En salles 18/10/2018

Le journal ouvert : entretien avec Alain Cavalier

Les mercredis 17, 24 et 31 octobre voient les sorties, à raison de 3 fois 2 films de 100 minutes, des “6 Portraits XL” d’Alain Cavalier, dont on parle beaucoup depuis quelques mois à la faveur de leurs présentations dans de nombreux festivals. Notre collaboratrice Amanda Robles, spécialiste de l’œuvre de Cavalier, a réalisé cet entretien en vue du dossier de presse de cette distribution et nous a permis de le reproduire.

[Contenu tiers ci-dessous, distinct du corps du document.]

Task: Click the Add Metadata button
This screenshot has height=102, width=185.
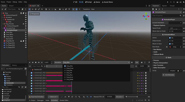Action: point(168,75)
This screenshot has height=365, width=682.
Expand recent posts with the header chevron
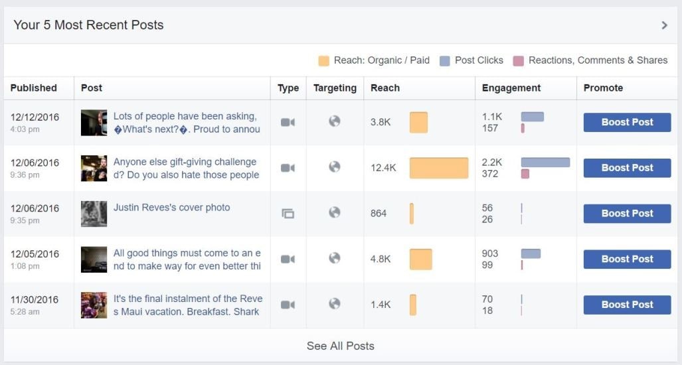(x=664, y=25)
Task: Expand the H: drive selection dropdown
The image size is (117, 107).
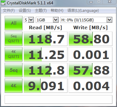Action: pyautogui.click(x=86, y=20)
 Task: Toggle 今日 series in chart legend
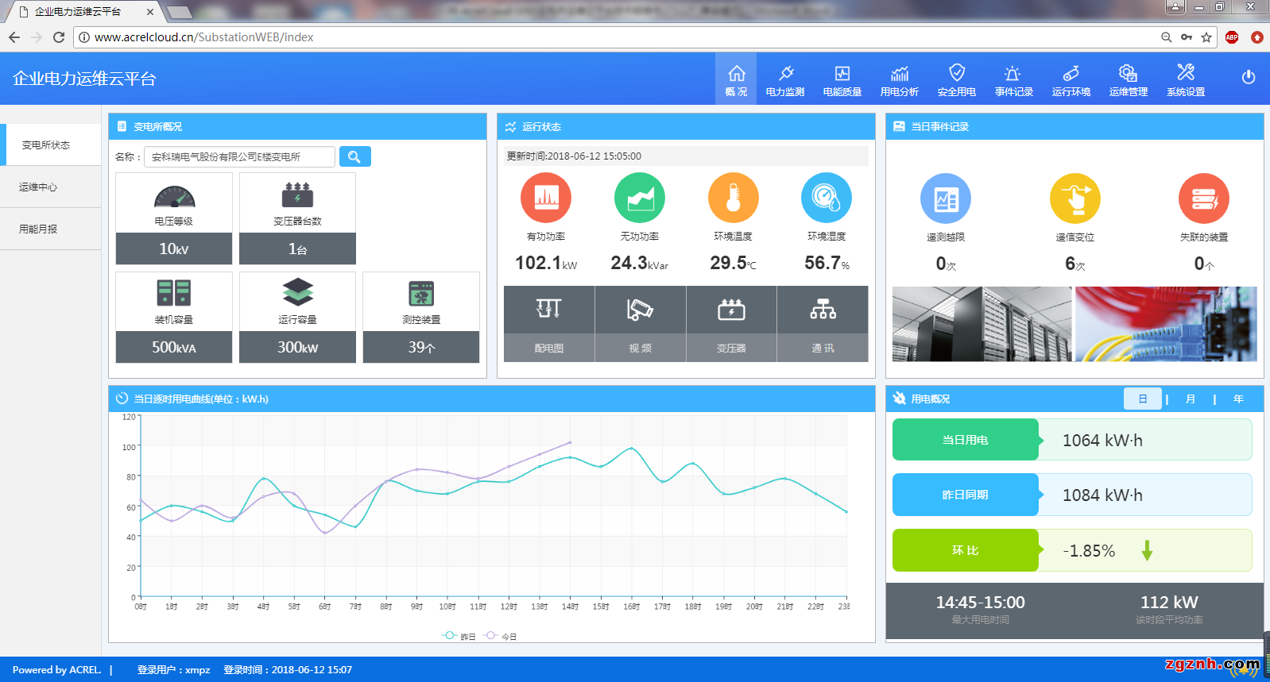pos(501,636)
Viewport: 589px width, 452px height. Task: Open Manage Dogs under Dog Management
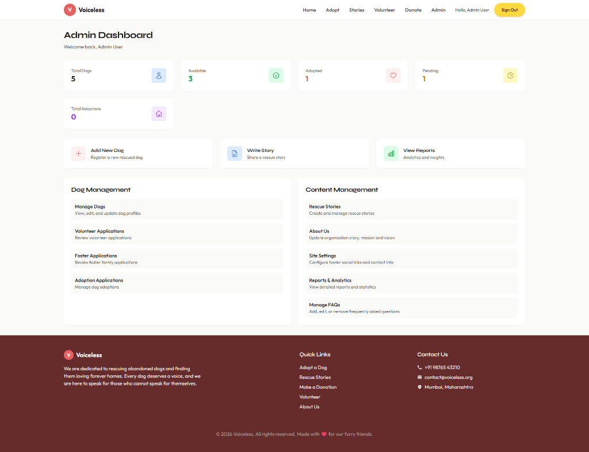pos(177,209)
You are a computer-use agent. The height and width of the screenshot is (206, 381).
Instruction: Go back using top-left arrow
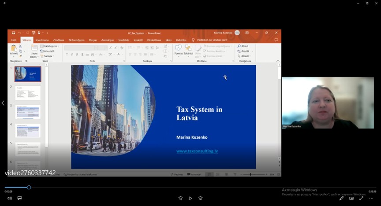pos(4,3)
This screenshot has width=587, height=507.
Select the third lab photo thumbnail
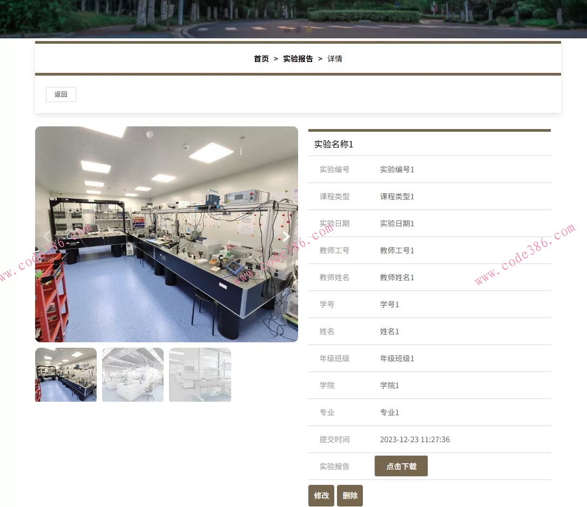199,374
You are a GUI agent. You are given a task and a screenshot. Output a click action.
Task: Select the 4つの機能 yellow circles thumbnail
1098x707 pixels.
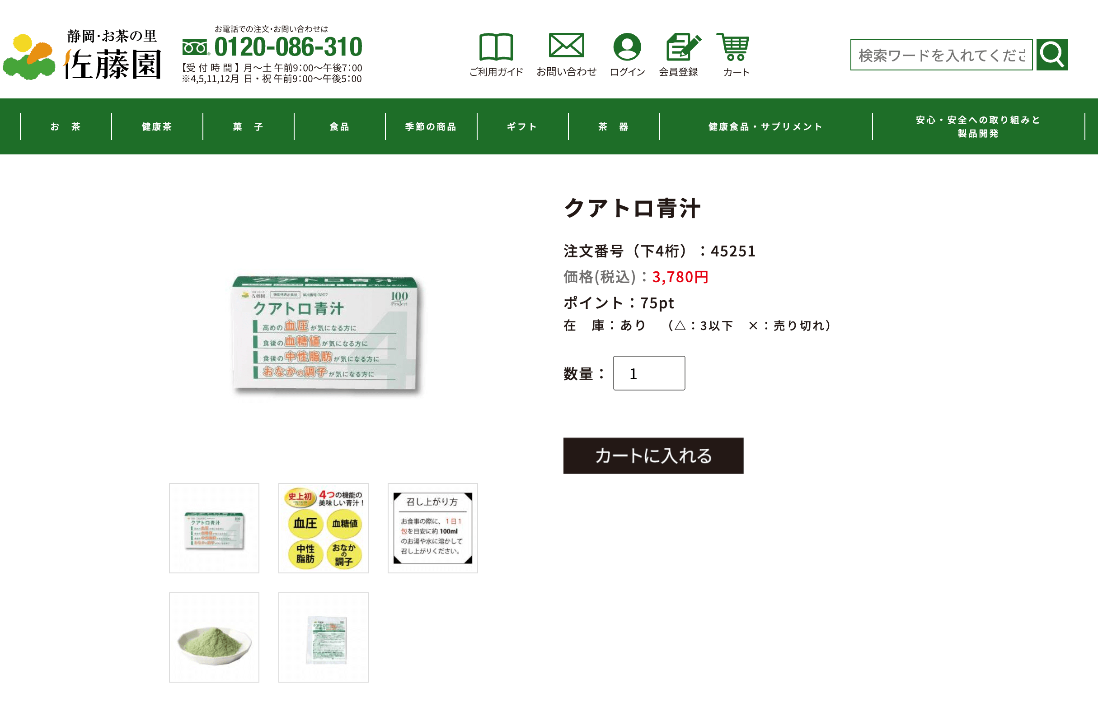[323, 528]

Dans ses Six Portraits XL qui sortent en salles cet automne, Alain Cavalier renoue avec le geste documentaire. Comme dans les portraits de femmes réalisés pour la télévision en 1987 et 1991, il retrouve ici son appétit à filmer le travail (la nouvelle série compte un boulanger, un cordonnier, un acteur et un journaliste). Mais le dispositif est tout autre. Alors que les courts opus de la série précédente étaient tournés en une seule journée, cette fois les films font aussi état du travail du temps. C'est en revisitant ce qu'il aime appeler ses « tendres stocks » (1), soit les milliers d'heures de son journal filmé, que le filmeur a ressuscité ces portraits au long cours, dont certains se dessinent, touche après touche, sur des dizaines d'années. Par sa fidélité aux personnes qu'il filme, Alain Cavalier est passé maître dans l'art de saisir l'émotion de l'instant mais aussi celle du temps qui passe. Au fil des années, son journal dépasse alors le projet autobiographique dans son aspect intime pour décrire aussi et surtout les autres, amis de toujours ou rencontres passagères. Le film qui marquait les premiers pas d’Alain Cavalier dans l’écriture autobiographique ne s’appelait-il pas La Rencontre ? Visites et rencontres rythment la vie et donc le journal du filmeur, l’activité de portraitiste devenant un geste régulier, familier qui dessine un autre territoire de l’intime : la fraternité.

Certains de ces portraits ont été filmés il y a longtemps. Il s’agit de projets à part ou bien font-ils partie de votre journal filmé ?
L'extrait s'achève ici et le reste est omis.